Team
XINYU CAI
Data Science | Business Analytics
Class of 2022
YAXIN YANG
Data Science | Molecular Genetic
Class of 2022
Minghui Cen
Data Science | Business Analytics
Class of 2022
YILIN ZHOU
Data Science | Biology
Class of 2022
Mentor
Prof. Ajay Anand, Goergen Institute for Data Science
Sponsor
Dr. Erika Ramsdale, URMC
Introduction
Advanced age is the worst carcinogens, causing cancer incidence to rise exponentially in the latter decades of life [1]. Older patients normally have complicated healthy conditions and, in most circumstances, must be reviewed before considering whether to get cancer treatment since both overtreatment and undertreatment are dangerous. The geriatric assessment (GA) assists in diagnosing medical conditions and developing treatment and follow-up plans for older patients from a multidimensional and multidisciplinary perspective [2].
Project Vision
For our research, the goal is to figure out the following two questions:
- Can we use GA-based features to predict the 3-month RDI value?

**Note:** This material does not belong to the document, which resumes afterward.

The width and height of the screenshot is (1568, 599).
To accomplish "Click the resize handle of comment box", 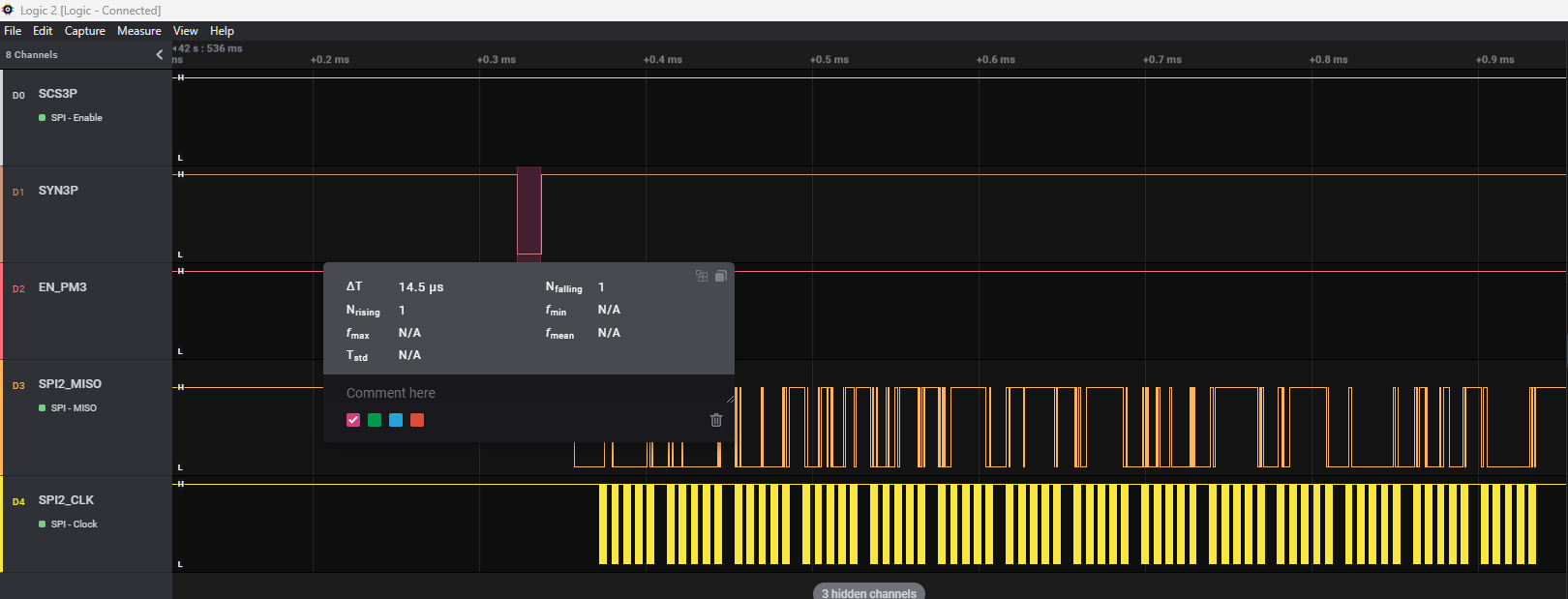I will tap(730, 398).
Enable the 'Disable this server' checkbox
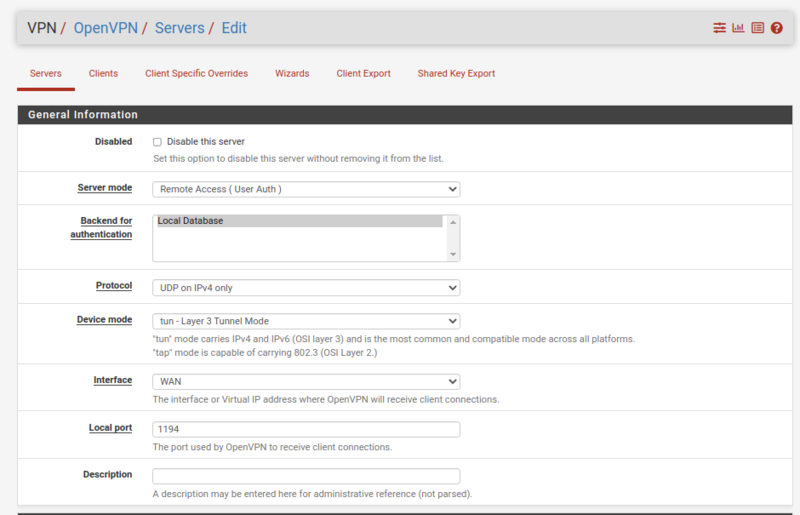Screen dimensions: 800x515 pyautogui.click(x=157, y=142)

- Among all 145 features, which ones are important?
Our project is at the beginning phase of the grand research of the Wilmot Cancer Institute’s Geriatric Oncology Research team at the University of Rochester, whose ultimate goal is to increase the effectiveness of chemotherapy in treating older people with advanced cancer.
Project Goals
- Feature selection based on understanding and rigid thresholds
- Predictive models to assess the efficiency of medication features in chemotherapy results
- Refine Data Preprocessing Pipeline
Dataset
The GAP-70 dataset collects information on 718 patients in the US who are above the age of 70 and have been diagnosed with advanced caner. It has one record for each patient and 145 features, including GA-based features and the target variable Relative Dose Intensity (RDI).
Target Variable: RDI
RDI is an indicator frequently used for measuring and monitoring the quality of cancer treatment. It takes into account both the dosage amplitude and frequency of cancer treatment. It has 77 missing values, reaching a null percentage of 10.6% and being eliminated in our research.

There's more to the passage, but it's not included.